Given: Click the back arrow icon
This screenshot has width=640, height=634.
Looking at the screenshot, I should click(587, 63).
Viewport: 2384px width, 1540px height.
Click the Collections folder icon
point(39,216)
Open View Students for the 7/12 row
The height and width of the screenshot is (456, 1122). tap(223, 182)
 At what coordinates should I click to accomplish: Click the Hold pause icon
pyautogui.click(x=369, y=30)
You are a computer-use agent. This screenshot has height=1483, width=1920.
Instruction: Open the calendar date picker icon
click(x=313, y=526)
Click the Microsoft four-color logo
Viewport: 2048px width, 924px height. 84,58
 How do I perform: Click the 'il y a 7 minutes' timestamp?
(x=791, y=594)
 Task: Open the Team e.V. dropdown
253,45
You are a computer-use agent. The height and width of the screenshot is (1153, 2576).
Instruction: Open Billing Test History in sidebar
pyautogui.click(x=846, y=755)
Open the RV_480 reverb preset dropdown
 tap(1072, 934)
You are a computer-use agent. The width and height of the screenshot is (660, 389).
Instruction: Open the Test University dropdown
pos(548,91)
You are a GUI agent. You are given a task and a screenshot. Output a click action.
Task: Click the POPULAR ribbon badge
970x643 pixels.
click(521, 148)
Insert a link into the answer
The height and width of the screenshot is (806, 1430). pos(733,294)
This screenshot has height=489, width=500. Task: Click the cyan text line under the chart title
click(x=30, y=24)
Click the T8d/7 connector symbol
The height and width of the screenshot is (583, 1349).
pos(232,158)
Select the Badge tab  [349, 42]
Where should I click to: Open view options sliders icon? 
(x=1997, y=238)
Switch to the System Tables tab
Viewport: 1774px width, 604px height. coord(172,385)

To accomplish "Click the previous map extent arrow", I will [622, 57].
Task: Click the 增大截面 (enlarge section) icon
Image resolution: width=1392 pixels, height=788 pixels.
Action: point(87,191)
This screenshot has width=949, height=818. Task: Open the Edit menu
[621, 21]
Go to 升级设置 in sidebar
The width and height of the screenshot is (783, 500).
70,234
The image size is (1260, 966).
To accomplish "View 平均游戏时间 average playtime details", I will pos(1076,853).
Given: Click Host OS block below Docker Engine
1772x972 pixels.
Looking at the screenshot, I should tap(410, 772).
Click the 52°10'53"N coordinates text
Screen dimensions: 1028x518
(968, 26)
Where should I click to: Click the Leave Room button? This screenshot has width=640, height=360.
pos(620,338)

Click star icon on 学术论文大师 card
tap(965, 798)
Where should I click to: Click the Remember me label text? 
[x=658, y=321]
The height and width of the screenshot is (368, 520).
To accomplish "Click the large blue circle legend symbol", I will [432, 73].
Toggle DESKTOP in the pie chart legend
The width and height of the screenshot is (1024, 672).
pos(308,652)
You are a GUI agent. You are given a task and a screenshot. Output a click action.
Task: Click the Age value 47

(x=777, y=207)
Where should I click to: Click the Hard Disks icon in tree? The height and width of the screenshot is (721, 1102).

• • • • •

### Problem details
Please pull out each line of the listing above that contains the string "agent", copying every such line in full.

### Response for this exercise
You are a computer-use agent. This screenshot has height=1483, width=1920.
You are a computer-use agent. The height and width of the screenshot is (1153, 2576).
You are a computer-use agent. The width and height of the screenshot is (660, 389).
You are a GUI agent. You are given a task and a screenshot. Output a click action.
You are a GUI agent. You are given a task and a screenshot. Output a click action.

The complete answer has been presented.